= Brief =
Extract the House of Lords exchange on school rationalization below and reproduce the whole of it word for word.

= Text block =
#####

I understand that those who are committed to GM schools are trying desperately to make the process work. My own view is that, given the results of the local authority elections last week, the matter is over and done with for the time being. I do not blame them for that. I worry, however, if they make any kind of intervention which is damaging to the education of the large number of children in schools over-subscribed, under-subscribed or equal-subscribed. This is a different kind of world from the ordinary market world. That is why in the large part we do not allow the market mechanism to dominate education.

Baroness Cox

I understand the point that the noble Lord makes. But there is also a question of scale, size and rationality. Does the noble Lord accept that a comprehensive school kept open in one particular local authority with just 11 pupils per intake per year is a viable proposition; that to keep open a comprehensive meant to be a 10-form intake with 11 pupils is a reasonable way of behaving?

Lord Peston

Of course not. I was not able to speak in the previous amendments on rationalisation. I am a strong believer in rationalisation, not just on grounds of saving money, but also because certain schools are too small to do the job. Nothing I say is meant to be against rationalisation. Indeed, I support anything that the Government do to prod authorities which are reluctant to rationalise into doing so. I am concerned about not allowing interventions that damage certain schools which are under-subscribed but are not doing as well as certain other schools. That is the nature of the problem. Therefore I believe that these amendments not only fail as amendments—I believe that they are technically unsound, but that is not the point at issue—but are extremely unhelpful in terms of any educational advance.

Lord Skidelsky

Perhaps I may intervene once more. As I understand it, the noble Lord is in favour of rationalisation by administrative fiat, by the fiat of the local education authority, irrespective of the wishes of the parents for whom he showed so much solicitude a moment ago. Local authorities have rationalised places by administrative fiat. What he is absolutely against is that any element whatever of parental choice should enter into that process.

#####

= Dataset =

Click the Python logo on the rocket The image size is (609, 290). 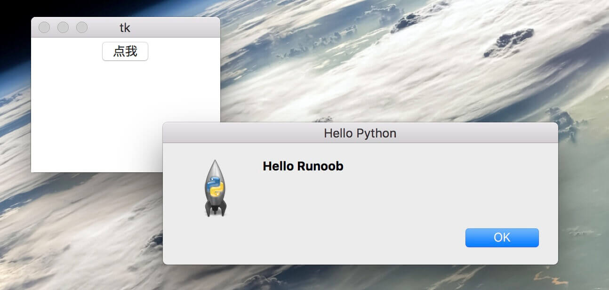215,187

#####

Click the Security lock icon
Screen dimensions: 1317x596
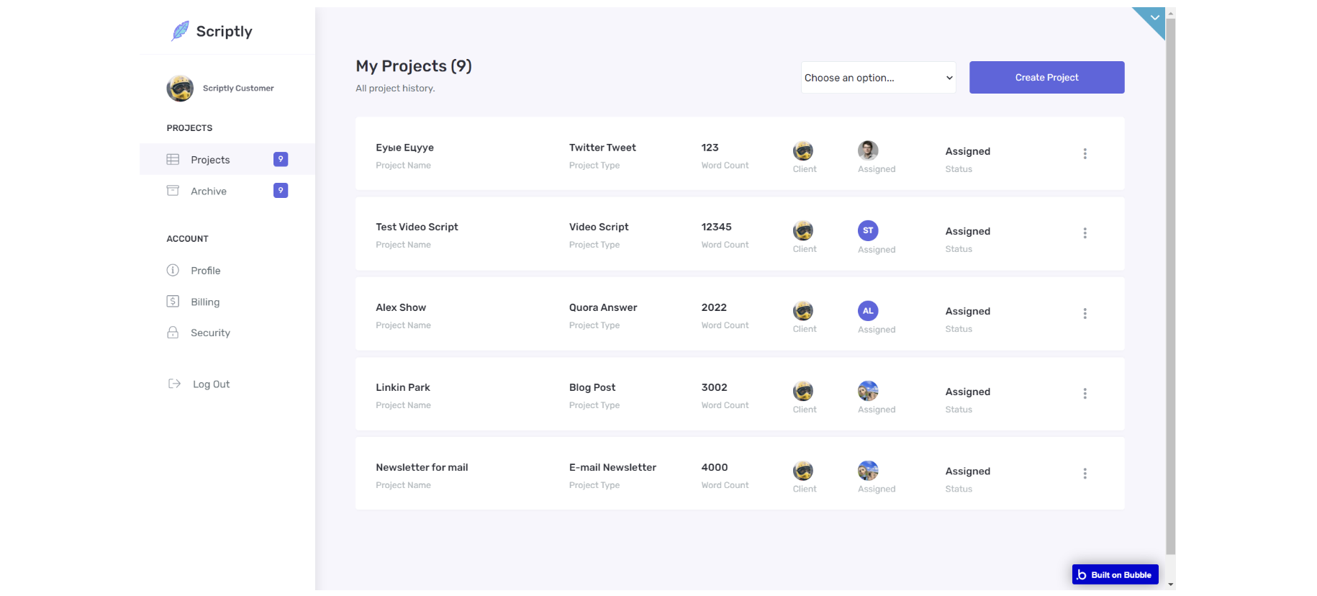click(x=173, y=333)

#####

= Answer for the task =
I understand that those who are committed to GM schools are trying desperately to make the process work. My own view is that, given the results of the local authority elections last week, the matter is over and done with for the time being. I do not blame them for that. I worry, however, if they make any kind of intervention which is damaging to the education of the large number of children in schools over-subscribed, under-subscribed or equal-subscribed. This is a different kind of world from the ordinary market world. That is why in the large part we do not allow the market mechanism to dominate education.

Baroness Cox

I understand the point that the noble Lord makes. But there is also a question of scale, size and rationality. Does the noble Lord accept that a comprehensive school kept open in one particular local authority with just 11 pupils per intake per year is a viable proposition; that to keep open a comprehensive meant to be a 10-form intake with 11 pupils is a reasonable way of behaving?

Lord Peston

Of course not. I was not able to speak in the previous amendments on rationalisation. I am a strong believer in rationalisation, not just on grounds of saving money, but also because certain schools are too small to do the job. Nothing I say is meant to be against rationalisation. Indeed, I support anything that the Government do to prod authorities which are reluctant to rationalise into doing so. I am concerned about not allowing interventions that damage certain schools which are under-subscribed but are not doing as well as certain other schools. That is the nature of the problem. Therefore I believe that these amendments not only fail as amendments—I believe that they are technically unsound, but that is not the point at issue—but are extremely unhelpful in terms of any educational advance.

Lord Skidelsky

Perhaps I may intervene once more. As I understand it, the noble Lord is in favour of rationalisation by administrative fiat, by the fiat of the local education authority, irrespective of the wishes of the parents for whom he showed so much solicitude a moment ago. Local authorities have rationalised places by administrative fiat. What he is absolutely against is that any element whatever of parental choice should enter into that process.